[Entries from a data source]
::::

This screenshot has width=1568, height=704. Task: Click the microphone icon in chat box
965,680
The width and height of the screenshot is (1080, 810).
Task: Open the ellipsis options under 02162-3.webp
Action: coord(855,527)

::::

Copy every one of the entries above word for word, keeping each line in its original order.

#### FULL RESPONSE
This screenshot has width=1568, height=704. Task: Click the microphone icon in chat box
965,680
The width and height of the screenshot is (1080, 810).
Task: Open the ellipsis options under 02162-3.webp
Action: coord(855,527)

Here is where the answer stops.